Training and Developing Growth Mindset

Two weeks ago, Taylor kicked off our new series on Growth Mindset: what is it?! Today we’re exploring a growth mindset in training & development. 

The Neuroleadership Institute (NLI) defines growth mindset as

…the belief that your skills and abilities can be improved, and that ongoing development is the goal of the work you do. However, creating a growth mindset culture isn’t just about having optimistic employees, but creating a space where employees strive to learn, enjoy being challenged, and feel encouraged to develop new skills.

Let’s look at a case study of NLI’s work with Microsoft. 

A few years ago, Microsoft CEO Satya Nadella started a revolution from a revelation: the success of the company was dependent upon a culture of continuous learning and a workforce of “learn-it-alls” instead of “know-it-alls”. 

Training and development became the forefront of the Priorities, Habits, and Systems of the company. 

NLI’s growth mindset work follows a structure of Priorities → Habits → Systems. In the case of Microsoft, executive leadership adopted a growth mindset as a major priority to be supported through habitual training and learning activities and embedded into organizational systems like performance management and pulse surveys.  

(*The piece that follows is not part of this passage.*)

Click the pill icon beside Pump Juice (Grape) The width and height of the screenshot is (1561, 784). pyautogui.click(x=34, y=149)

Microsoft created “interactive online modules with rich storytelling and multimedia” for their employees to learn independently and on-demand about the why, what, and how of growth mindset. Managers were given conversation guides to help drive and facilitate meaningful discussion about growth mindset within departments and teams. When team members exhibited growth mindset habits, they were recognized and positively reinforced.

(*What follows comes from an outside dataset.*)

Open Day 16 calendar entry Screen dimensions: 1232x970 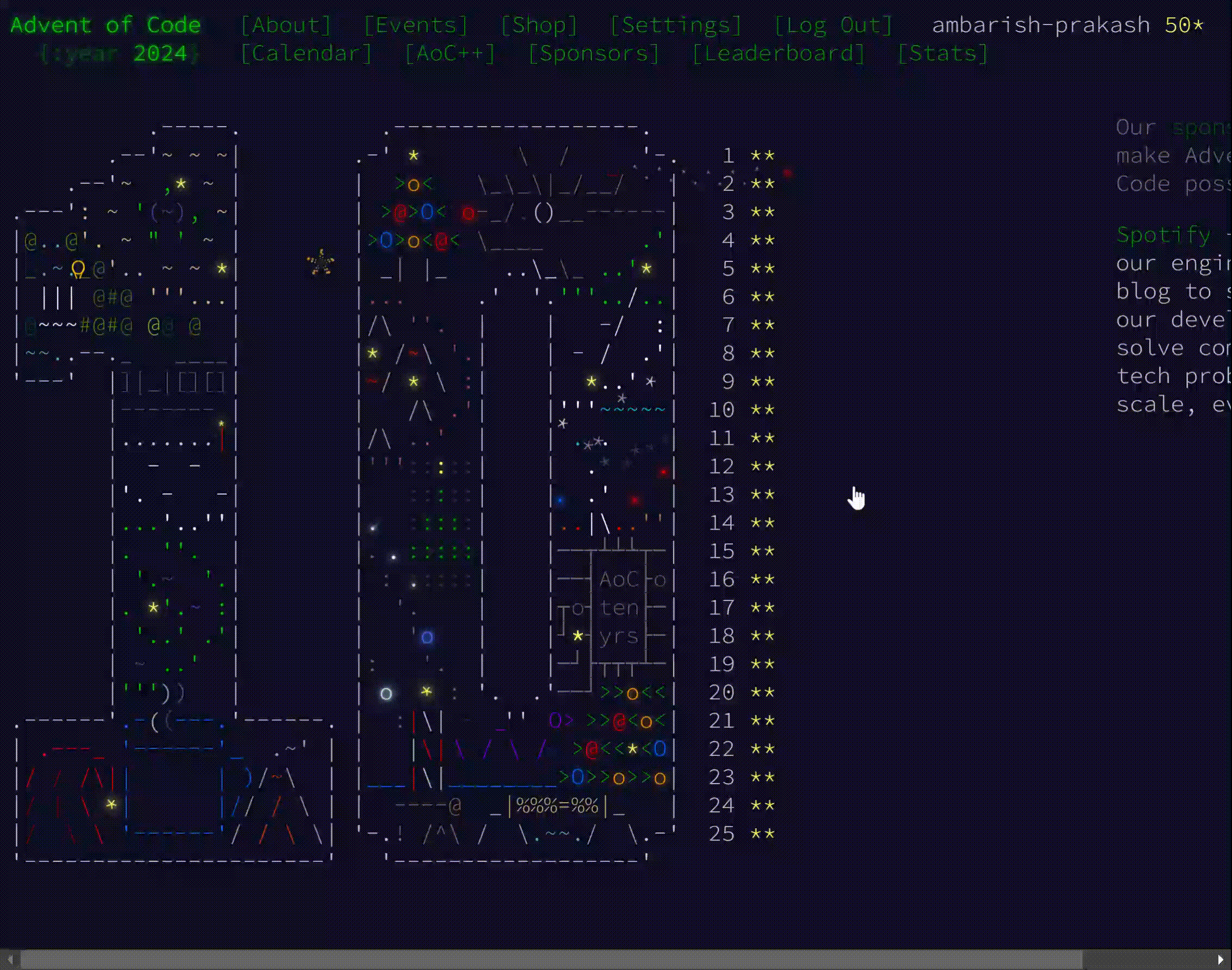[x=721, y=579]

Graphic: NLI Growth Mindset Case Study Collection

Training is often thought of as sitting in a room (physical or virtual), facing forward, listening to a facilitator read words from slides. Training doesn’t have to – and shouldn’t – look and feel like that. 

Our team hosted an interactive workshop this week where participants sat around one large table with the facilitators, everyone facing inward and around at each other. Learning was facilitated through large group discussion, partner discussion, independent work, and even physical movement around the building and the block (we literally walked around the block during a break!). 

Is your training stale? How can you shift the paradigm to a Growth Mindset in your training and development priorities, habits, and systems?